Dr. Tan adds, “It's a personal choice, but I would always go on the side of being safe,” which includes getting your child vaccinated as soon as they’re eligible.
Will we see a surge in cold, flu, and respiratory syncytial virus (RSV) rates once kids stop masking?
Short answer: probably.
Dr. Monk says she hasn’t seen many cases of the flu in the past two years — when many kids have been masked. But she says the kids who visit her with “back-to-back” cold and flu symptoms tend to be those who go to schools where masking hasn’t been mandatory. She recommends that kids keep their coverings on through the flu season (which tends to peak in February but can go as late as May) to limit the spread of the flu, RSV, and colds.
“So even if it's not the cool thing to do, I tell kids to do what makes you feel comfortable and what keeps you safe,” Dr. Monk says.
Dr. Talib adds that contrary to what you’ve likely heard: Getting sick isn’t actually “good” for your children’s immune systems. “You do not need to be exposed to viruses to have a strong immune system. So I don’t tie those two together.”
If or when masks come off, Dr. Tan recommends that parents encourage their kids to have good germ etiquette to prevent the spread of common illnesses. Reminder: Cough and sneeze into your elbow area. And after you wipe your nose, throw the tissue away and wash your hands.
How can I support my child who feels anxious about the change in mask rules?
For the past two years, we’ve drilled into children that wearing masks will protect them — and the people they love (hi, grandma) — from getting sick.
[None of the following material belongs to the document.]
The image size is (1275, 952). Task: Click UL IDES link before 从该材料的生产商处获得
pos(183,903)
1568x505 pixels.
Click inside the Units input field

So, it makes sense that some kids might not be ready just yet to remove their masks all of the time.
To address kids’ concerns, level with them. Be open about how guidelines are evolving and why. This might mean your family will have to gradually adjust your mask practices.
You can help your children get comfortable by making small changes first. For example, start with walking to school without a mask, and then putting it on before the kids go inside, Dr. Talib says.
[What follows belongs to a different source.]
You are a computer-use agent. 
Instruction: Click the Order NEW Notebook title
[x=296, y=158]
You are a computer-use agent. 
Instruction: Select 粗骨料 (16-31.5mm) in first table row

“For some families, that’s a change — approaching school grounds for drop-off without a mask on,” she says. “And then maybe [you go mask-free] in the pod, and then maybe [start taking the mask off for] after-school activities or sports.”
And if your kids are going to put on face coverings in places where other children aren’t wearing them, Dr. Talib suggests families have a prepared response to the inevitable “why are you wearing a mask?” question. “Roleplay with them so they have their statement ready,” she says. The answers she’s heard from her patients have ranged, but here’s one option: “I feel more comfortable with it on.”
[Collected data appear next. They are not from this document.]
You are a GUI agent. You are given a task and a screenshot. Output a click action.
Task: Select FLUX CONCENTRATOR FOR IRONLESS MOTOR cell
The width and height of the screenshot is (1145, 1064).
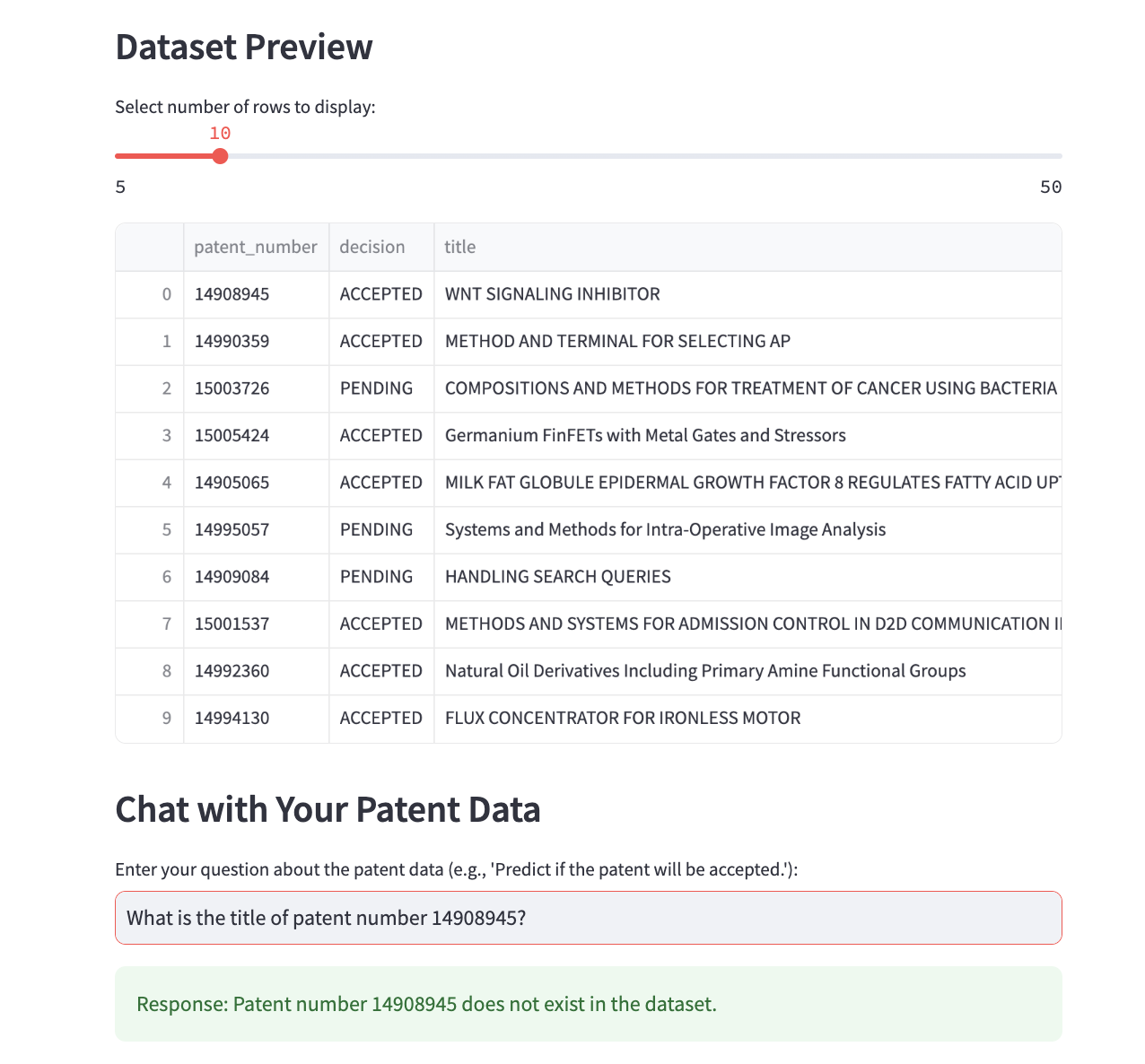pos(747,718)
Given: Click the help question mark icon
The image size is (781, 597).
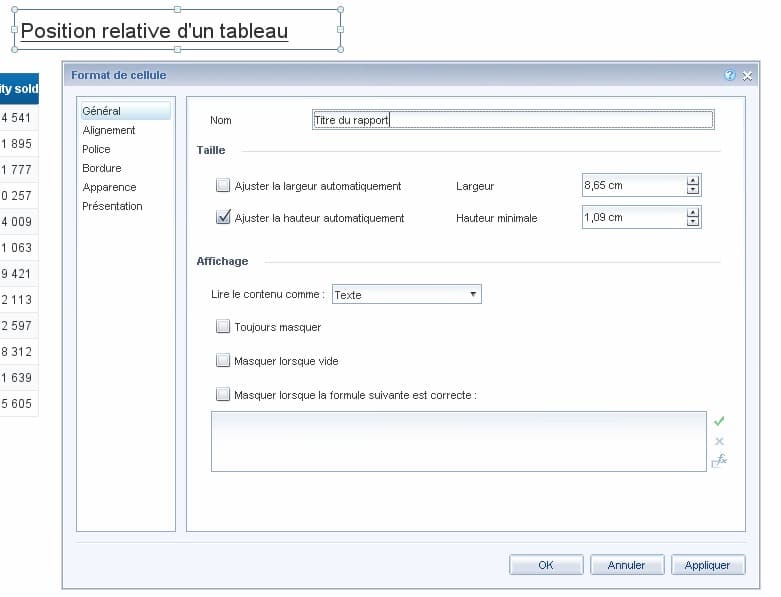Looking at the screenshot, I should 730,75.
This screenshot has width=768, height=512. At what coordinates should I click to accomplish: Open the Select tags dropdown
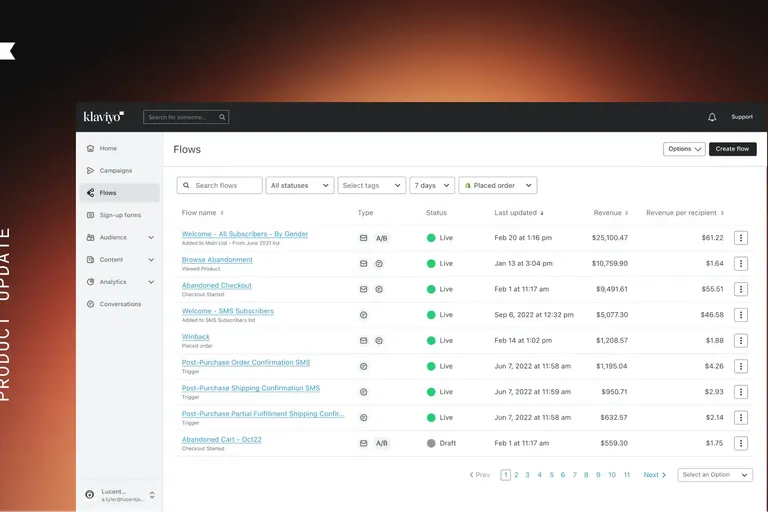pyautogui.click(x=372, y=185)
Are there any benefits to kids going mask-free at school?
Sure, it’s “beneficial to see what your friends actually look like,” says Dr. Tan. And Dr. Talib says that it’s understandable that people want to remove this “visible, tangible reminder of a pandemic and of the reality that we have been in for a long time.”
But for the record, Dr. Monk says that wearing a mask does not typically affect a kid’s oxygen intake or speech development. On the contrary, she finds that children who are able to wear masks successfully are “probably even more in tune to gesturing and [looking at] facial expressions for cues and non-verbal forms of communication,” she says.
Dr. Talib’s advice: “We really need to develop a flexible mindset when it comes to these masks, because they may come and go.” So you may decide that your child doesn’t need a mask right now. But it’s not a ‘no backsies’ situation: You still have the option to reconsider and put the covering back on later.
Masking rules and recommendations are constantly evolving nationwide. But deciding whether your kids should wear masks is a personal choice that you should make after considering your loved ones’ risk level, safety, and comfort.